The start was distinctly weak as the Sensex crashed by about 1,275 points to sink below the key 34,000-mark while the NSE Nifty plunged 390 points within minutes of opening. However, value-buying emerged at several counters during the late afternoon session. The Sensex finally ended at 34,195.94, down 561.22 points, or 1.61 per cent. This is its weakest closing since January 5 when the gauge had settled at 34,153.85. The 50-share NSE Nifty too closed down 168.30 points, or 1.58 per cent, at 10,498.25 -- a level last seen on January 3 when it closed at 10,443.20. Intra-day, it touched a low of 10,276.30 and a high of 10,594.15.

The Sensex has now lost 1,769.08 points since the Budget on February 1, which imposed a long-term capital gains tax on equities and projected a wider fiscal deficit than earlier targeted.

According to provisional data, foreign portfolio investors (FPIs), who had been making persistent purchases, net sold shares worth Rs 1,263.57 crore, while domestic institutional investors (DIIs) bought shares worth a net Rs 1,163.64 crore yesterday.

In the Sensex pack, Tata Motors emerged as the worst performer by crashing 5.45 per cent, followed by TCS at 3.58 per cent. Other losers were RIL, Dr Reddy's, Sun Pharma, ICICI Bank, Infosys, Maruti Suzuki, L&T, M&M, Hero MotoCorp, HDFC Bank, Adani Ports, NTPC, Wipro, Power Grid, Bajaj Auto and Kotak Mahindra Bank, declining up to 2.70 per cent.

Sector-wise, the BSE IT index fell the most at 2.80 per cent. Consumer durables, teck, realty, healthcare, FMCG, PSU, auto, metal, power, oil & gas, bankex and infrastructure stocks also kept low. Small-cap and mid-cap indices lost 2.19 per cent and 1.68 per cent, respectively.
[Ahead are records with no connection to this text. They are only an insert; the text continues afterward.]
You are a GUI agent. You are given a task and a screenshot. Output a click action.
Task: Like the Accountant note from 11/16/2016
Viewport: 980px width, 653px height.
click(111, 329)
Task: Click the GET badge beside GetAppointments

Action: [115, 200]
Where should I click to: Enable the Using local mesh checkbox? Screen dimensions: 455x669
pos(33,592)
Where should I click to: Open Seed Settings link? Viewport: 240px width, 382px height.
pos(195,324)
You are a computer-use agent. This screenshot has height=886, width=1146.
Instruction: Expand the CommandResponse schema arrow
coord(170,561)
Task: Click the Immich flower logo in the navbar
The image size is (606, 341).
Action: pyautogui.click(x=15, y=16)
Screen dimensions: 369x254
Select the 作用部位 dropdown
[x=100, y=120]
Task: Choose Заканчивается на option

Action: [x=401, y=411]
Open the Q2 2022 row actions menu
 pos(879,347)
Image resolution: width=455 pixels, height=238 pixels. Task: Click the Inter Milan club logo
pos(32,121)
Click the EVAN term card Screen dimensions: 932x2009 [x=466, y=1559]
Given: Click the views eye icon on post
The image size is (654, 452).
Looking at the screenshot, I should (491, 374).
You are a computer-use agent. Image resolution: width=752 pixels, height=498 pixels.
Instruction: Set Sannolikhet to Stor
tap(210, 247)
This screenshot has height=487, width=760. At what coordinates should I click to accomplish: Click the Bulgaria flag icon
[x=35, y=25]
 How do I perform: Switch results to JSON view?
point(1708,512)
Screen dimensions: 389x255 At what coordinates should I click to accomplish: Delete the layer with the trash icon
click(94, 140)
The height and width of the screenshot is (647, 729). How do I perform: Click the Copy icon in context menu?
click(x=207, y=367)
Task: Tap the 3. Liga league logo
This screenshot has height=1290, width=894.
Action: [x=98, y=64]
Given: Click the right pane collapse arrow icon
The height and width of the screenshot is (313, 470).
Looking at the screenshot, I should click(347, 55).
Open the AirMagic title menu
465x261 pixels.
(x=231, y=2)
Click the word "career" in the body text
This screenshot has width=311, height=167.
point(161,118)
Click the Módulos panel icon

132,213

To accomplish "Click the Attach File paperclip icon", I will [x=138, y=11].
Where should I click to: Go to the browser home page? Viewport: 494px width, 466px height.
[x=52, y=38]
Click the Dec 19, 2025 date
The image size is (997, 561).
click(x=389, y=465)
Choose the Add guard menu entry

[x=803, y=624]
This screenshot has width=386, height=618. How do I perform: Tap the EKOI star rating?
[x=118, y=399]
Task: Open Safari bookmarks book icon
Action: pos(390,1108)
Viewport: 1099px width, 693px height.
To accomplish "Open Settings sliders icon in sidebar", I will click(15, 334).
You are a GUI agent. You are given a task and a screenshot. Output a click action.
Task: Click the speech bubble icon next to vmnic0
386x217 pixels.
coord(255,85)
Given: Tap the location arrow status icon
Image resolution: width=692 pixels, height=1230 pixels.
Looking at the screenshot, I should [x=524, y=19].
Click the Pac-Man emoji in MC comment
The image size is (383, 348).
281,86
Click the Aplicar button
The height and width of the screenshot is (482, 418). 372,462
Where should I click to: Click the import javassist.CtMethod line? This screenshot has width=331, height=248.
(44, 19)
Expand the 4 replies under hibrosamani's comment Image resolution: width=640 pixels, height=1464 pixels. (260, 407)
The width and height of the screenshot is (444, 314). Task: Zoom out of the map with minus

Some stocks still hit 52-week highs

As the market rout continued, some stocks still managed to make gains, with over 30 companies hitting their 52-week high levels today and gains in blue- chips such as Bharti Airtel and Tata Steel cushioned the fall in the broader market to some extent. As many as 32 stocks hit their 52-week high on BSE today, including Polaris Consulting & Services. Among the 30-share Sensex stocks, four companies were trading in green led by Tata Steel, Bharti Airtel, Larsen & Toubro and ICICI Bank.

On the other hand, over 200 stocks hit their 52-week lows on BSE today. Extending its falling streak for the sixth straight session, the 30-share index fell by 1,274.35 points or 3.66 per cent to 33,482.81. Stock market bloodbath has wiped out a staggering Rs 9.6 lakh crore from investor wealth in three days with the rout continuing amid sell-off in world markets.